Entries for locating words and elements:
****

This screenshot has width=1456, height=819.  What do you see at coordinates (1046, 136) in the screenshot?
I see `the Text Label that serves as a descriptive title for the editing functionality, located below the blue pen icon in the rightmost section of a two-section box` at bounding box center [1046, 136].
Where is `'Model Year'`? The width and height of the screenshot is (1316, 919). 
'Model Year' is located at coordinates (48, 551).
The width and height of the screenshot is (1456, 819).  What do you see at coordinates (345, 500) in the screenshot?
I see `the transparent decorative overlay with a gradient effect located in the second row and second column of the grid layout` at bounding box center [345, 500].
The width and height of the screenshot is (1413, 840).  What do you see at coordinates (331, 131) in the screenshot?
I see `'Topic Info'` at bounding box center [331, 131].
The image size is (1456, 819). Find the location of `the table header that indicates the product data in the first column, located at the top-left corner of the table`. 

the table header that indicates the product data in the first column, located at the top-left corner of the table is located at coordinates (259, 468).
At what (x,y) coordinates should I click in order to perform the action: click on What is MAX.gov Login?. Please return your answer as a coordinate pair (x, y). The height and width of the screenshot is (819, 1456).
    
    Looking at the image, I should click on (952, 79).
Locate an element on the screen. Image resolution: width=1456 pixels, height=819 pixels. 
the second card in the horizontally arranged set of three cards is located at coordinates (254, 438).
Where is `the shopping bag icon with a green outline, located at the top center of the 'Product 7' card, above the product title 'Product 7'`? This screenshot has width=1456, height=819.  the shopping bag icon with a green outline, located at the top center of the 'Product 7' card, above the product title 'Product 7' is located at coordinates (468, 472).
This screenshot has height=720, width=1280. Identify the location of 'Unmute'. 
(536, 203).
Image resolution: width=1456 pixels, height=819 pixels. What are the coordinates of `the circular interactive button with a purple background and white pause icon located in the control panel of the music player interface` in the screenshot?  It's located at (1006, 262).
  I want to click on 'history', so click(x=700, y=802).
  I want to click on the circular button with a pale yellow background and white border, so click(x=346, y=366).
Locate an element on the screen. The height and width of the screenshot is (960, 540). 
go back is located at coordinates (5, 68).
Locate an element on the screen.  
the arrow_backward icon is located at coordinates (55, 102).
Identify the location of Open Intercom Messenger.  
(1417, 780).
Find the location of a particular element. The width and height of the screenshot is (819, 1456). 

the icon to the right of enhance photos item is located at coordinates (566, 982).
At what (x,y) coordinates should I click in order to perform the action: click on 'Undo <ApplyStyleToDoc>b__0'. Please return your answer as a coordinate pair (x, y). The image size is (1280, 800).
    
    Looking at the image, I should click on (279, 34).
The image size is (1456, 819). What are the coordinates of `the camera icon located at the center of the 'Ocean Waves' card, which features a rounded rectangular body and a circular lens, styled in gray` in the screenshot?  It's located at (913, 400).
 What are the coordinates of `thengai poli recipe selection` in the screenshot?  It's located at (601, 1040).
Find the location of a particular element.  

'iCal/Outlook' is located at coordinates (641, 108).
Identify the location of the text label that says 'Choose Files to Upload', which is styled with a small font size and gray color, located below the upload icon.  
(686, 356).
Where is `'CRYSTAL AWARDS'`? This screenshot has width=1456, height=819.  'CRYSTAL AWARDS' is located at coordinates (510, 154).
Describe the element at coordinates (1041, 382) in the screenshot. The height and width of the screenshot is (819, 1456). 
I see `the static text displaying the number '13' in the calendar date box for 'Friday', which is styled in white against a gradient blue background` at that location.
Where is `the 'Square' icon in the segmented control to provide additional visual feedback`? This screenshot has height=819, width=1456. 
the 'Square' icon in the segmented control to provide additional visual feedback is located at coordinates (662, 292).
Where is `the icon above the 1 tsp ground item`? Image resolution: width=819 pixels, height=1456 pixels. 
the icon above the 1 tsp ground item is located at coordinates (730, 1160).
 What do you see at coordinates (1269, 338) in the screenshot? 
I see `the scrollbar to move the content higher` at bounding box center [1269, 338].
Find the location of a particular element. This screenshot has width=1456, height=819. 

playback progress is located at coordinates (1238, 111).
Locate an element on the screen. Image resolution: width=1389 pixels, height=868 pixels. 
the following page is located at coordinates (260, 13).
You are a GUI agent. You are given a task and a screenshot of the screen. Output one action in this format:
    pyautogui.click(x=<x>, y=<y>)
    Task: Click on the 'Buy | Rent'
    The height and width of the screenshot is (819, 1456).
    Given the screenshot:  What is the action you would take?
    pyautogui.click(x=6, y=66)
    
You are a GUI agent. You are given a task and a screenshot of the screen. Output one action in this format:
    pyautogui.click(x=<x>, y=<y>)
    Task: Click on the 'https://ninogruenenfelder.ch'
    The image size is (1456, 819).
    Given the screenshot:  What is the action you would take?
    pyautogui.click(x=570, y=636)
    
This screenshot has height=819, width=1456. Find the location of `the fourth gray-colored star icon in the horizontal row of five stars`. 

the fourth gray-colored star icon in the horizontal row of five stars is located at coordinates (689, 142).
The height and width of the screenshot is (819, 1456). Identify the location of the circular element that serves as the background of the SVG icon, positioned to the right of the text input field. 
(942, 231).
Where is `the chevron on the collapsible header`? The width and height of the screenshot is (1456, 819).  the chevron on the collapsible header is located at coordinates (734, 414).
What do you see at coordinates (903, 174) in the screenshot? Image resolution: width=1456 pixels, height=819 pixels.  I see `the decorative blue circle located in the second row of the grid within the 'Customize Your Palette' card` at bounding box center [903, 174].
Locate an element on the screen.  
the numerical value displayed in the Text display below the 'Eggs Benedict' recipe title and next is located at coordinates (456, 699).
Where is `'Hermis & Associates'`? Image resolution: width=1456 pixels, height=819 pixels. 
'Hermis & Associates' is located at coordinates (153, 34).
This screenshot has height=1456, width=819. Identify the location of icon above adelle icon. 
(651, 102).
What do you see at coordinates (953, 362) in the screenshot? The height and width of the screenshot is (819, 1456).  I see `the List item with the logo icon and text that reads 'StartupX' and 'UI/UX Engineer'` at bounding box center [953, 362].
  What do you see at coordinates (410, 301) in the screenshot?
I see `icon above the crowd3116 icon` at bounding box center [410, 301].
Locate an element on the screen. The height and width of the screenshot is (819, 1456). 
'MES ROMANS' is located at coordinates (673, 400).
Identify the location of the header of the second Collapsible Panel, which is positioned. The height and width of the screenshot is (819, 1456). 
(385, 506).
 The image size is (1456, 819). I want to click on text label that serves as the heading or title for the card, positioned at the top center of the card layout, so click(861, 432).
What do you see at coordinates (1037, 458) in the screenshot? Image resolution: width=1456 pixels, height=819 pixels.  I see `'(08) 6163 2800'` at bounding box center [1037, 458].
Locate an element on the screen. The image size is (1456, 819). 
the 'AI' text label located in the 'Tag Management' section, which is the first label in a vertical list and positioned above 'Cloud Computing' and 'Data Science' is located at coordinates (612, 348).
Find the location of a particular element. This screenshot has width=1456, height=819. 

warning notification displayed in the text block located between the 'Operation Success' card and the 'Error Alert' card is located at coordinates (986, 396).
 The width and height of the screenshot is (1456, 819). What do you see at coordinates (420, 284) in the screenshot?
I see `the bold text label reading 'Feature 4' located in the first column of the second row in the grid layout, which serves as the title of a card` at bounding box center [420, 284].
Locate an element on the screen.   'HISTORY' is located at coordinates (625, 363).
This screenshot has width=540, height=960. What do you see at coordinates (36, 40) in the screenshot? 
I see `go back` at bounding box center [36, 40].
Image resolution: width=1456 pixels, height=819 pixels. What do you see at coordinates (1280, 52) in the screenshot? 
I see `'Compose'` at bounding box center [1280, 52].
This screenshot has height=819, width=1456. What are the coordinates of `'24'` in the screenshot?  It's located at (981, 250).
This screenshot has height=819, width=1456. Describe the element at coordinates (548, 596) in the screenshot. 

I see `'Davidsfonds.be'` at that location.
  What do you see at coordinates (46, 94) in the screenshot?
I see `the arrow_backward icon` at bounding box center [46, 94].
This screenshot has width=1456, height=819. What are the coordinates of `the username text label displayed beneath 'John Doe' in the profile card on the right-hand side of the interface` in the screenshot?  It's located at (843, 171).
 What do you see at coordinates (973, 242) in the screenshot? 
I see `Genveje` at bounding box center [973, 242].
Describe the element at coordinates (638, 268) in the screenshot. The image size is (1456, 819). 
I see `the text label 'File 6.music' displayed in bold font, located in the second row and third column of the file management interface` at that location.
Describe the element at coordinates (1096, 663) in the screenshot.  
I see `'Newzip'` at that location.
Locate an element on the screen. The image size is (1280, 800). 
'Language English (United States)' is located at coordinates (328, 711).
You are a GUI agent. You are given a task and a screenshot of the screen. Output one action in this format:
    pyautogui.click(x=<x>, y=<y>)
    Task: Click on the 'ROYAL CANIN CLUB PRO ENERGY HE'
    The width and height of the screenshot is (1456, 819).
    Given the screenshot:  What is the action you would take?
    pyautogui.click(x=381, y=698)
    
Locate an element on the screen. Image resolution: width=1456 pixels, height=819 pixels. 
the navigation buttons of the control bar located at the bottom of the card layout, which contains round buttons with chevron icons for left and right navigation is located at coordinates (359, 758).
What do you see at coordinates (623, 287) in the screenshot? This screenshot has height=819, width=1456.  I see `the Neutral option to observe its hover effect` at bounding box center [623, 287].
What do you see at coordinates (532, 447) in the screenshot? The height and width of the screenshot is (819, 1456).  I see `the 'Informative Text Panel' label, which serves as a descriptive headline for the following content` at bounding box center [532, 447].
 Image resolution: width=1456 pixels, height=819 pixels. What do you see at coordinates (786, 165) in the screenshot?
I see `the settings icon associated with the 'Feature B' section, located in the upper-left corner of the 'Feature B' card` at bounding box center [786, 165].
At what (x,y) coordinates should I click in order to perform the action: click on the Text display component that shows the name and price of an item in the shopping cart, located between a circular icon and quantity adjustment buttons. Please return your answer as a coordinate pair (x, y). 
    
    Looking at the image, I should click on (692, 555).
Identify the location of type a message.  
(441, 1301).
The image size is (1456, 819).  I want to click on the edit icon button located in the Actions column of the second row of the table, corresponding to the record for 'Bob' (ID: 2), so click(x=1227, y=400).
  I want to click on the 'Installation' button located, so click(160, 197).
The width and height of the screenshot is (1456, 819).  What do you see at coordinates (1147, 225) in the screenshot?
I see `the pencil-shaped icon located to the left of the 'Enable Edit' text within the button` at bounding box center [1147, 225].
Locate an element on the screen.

****

* [Given instruction] Lay out the lines of the listing above as a Markdown table with the columns Row and Line, starting at the line that contains "Describe the element at coordinates (1096, 663)" and ending at the line that contains "What do you see at coordinates (623, 287)", with both of those lines included. Leave out blank lines.

* [Result]
| Row | Line |
|---|---|
| 1 | Describe the element at coordinates (1096, 663) in the screenshot.   |
| 2 | I see `'Newzip'` at that location. |
| 3 | Locate an element on the screen. The image size is (1280, 800).  |
| 4 | 'Language English (United States)' is located at coordinates (328, 711). |
| 5 | You are a GUI agent. You are given a task and a screenshot of the screen. Output one action in this format: |
| 6 |     pyautogui.click(x=<x>, y=<y>) |
| 7 |     Task: Click on the 'ROYAL CANIN CLUB PRO ENERGY HE' |
| 8 |     The width and height of the screenshot is (1456, 819). |
| 9 |     Given the screenshot:  What is the action you would take? |
| 10 |     pyautogui.click(x=381, y=698) |
| 11 | Locate an element on the screen. Image resolution: width=1456 pixels, height=819 pixels.  |
| 12 | the navigation buttons of the control bar located at the bottom of the card layout, which contains round buttons with chevron icons for left and right navigation is located at coordinates (359, 758). |
| 13 | What do you see at coordinates (623, 287) in the screenshot? This screenshot has height=819, width=1456.  I see `the Neutral option to observe its hover effect` at bounding box center [623, 287]. |